▶ **Work task**: Return the lines of the data below starting at the one holding "Click the 115-120 chest cell for 3XL" and ending at the one holding "Switch to the Настройки tab", word for word, leaving every picture out.

▶ **Task data**:
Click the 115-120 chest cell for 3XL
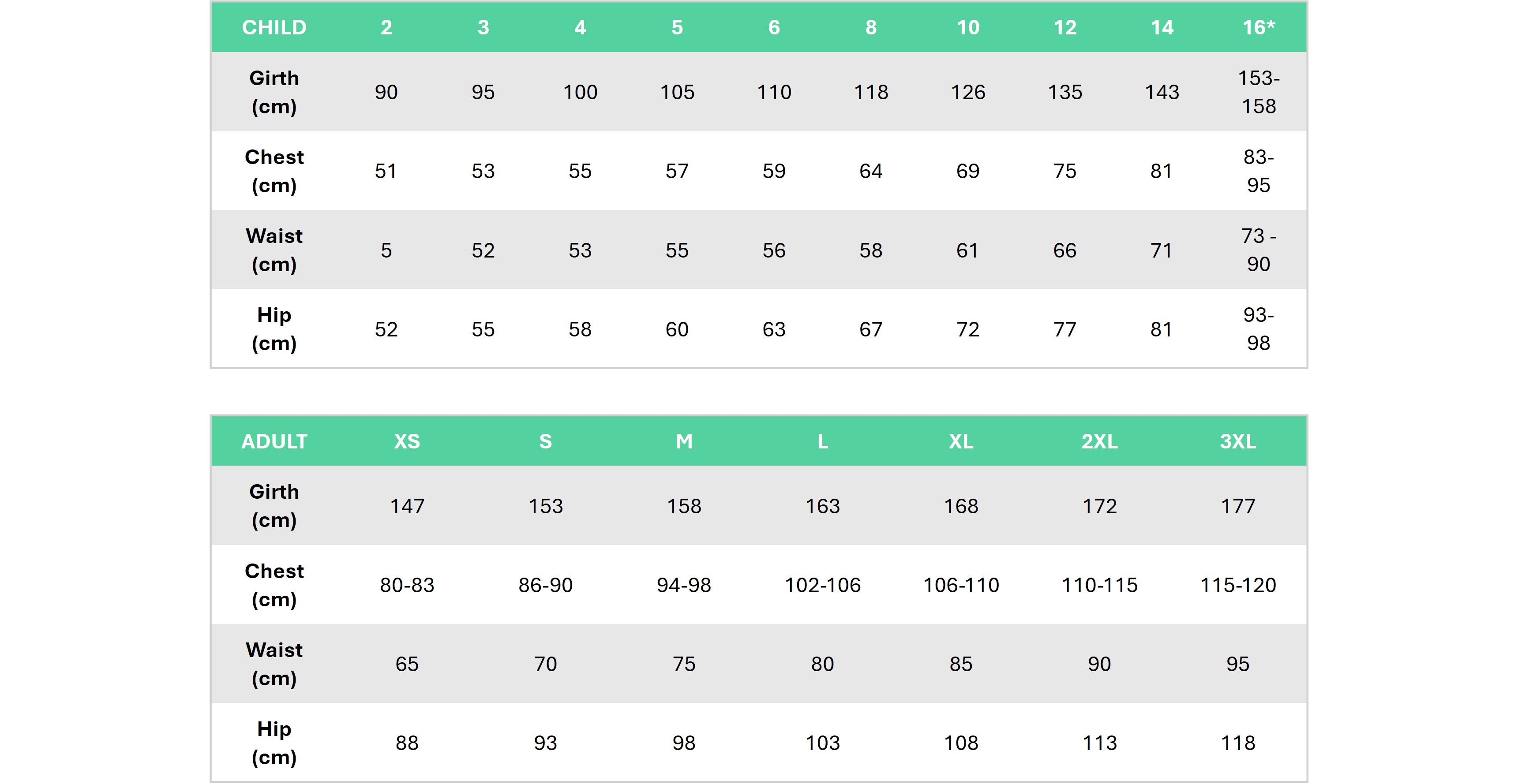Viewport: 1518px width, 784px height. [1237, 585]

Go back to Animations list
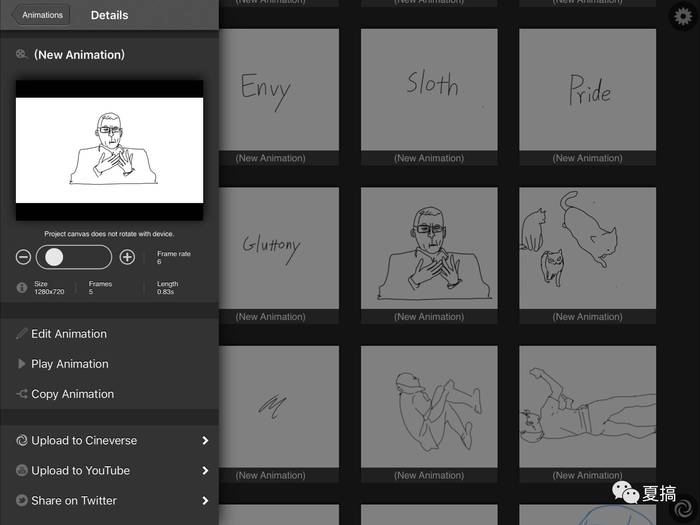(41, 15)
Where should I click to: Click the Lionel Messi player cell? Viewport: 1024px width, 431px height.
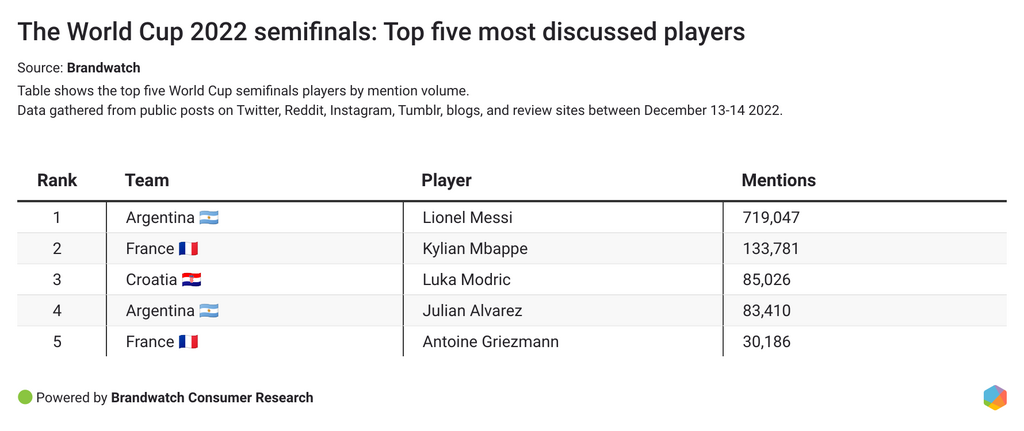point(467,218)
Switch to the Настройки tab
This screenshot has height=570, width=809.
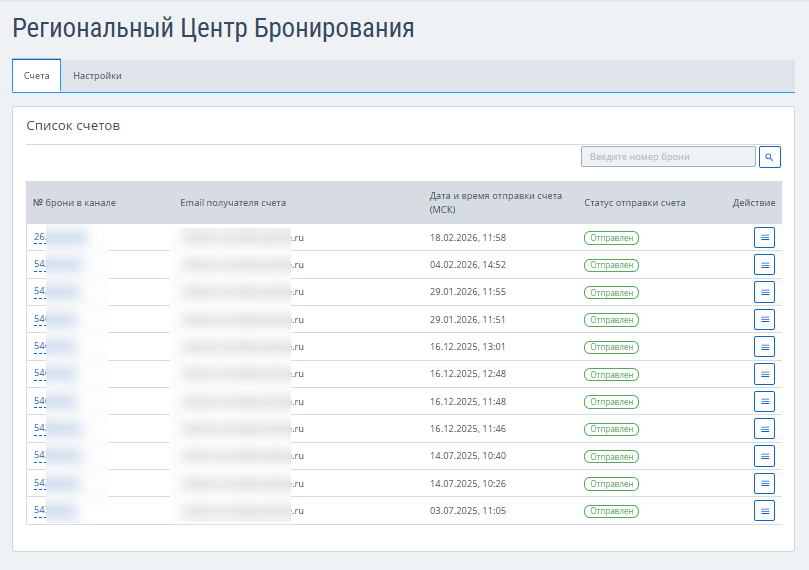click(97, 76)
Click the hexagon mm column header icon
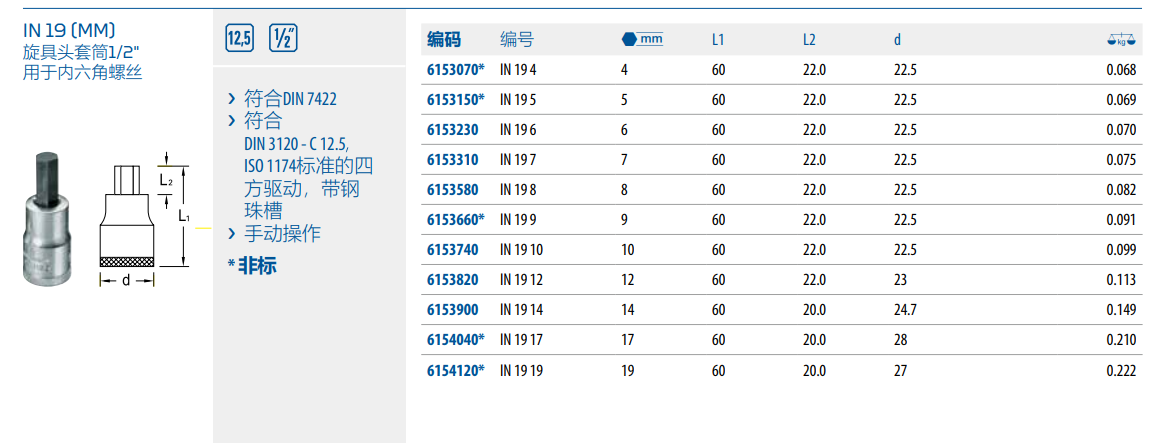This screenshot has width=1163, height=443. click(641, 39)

* * *

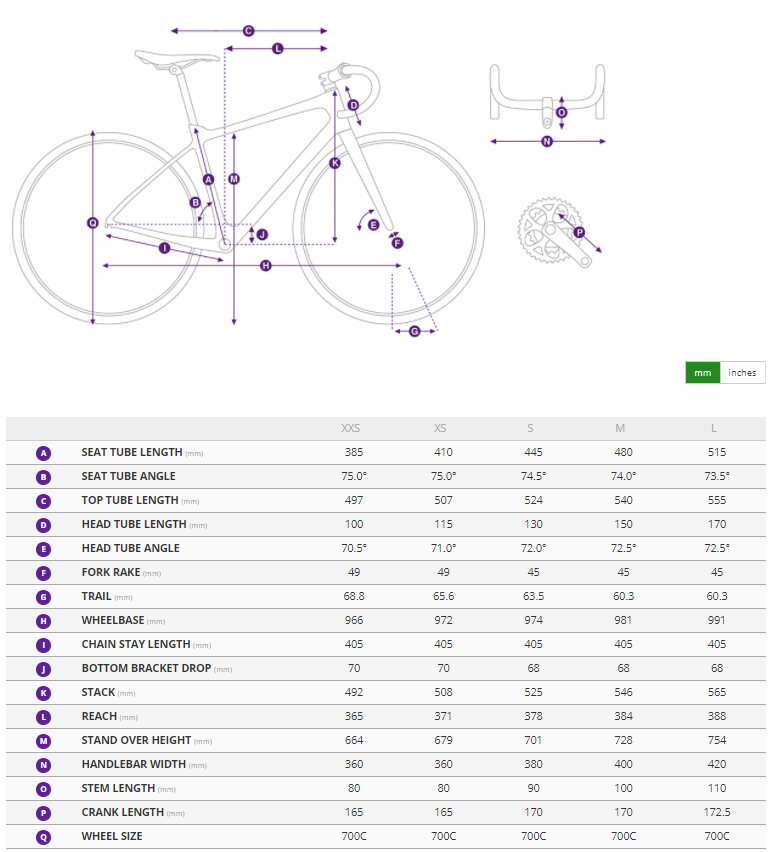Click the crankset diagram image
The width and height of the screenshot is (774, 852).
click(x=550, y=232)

▶ **Solution to the problem**:
Click the 115-120 chest cell for 3XL
Viewport: 1518px width, 784px height. [1237, 585]

Go back to Animations list
(41, 15)
Where should I click to: Click the Lionel Messi player cell? Viewport: 1024px width, 431px height.
point(467,218)
Switch to the Настройки tab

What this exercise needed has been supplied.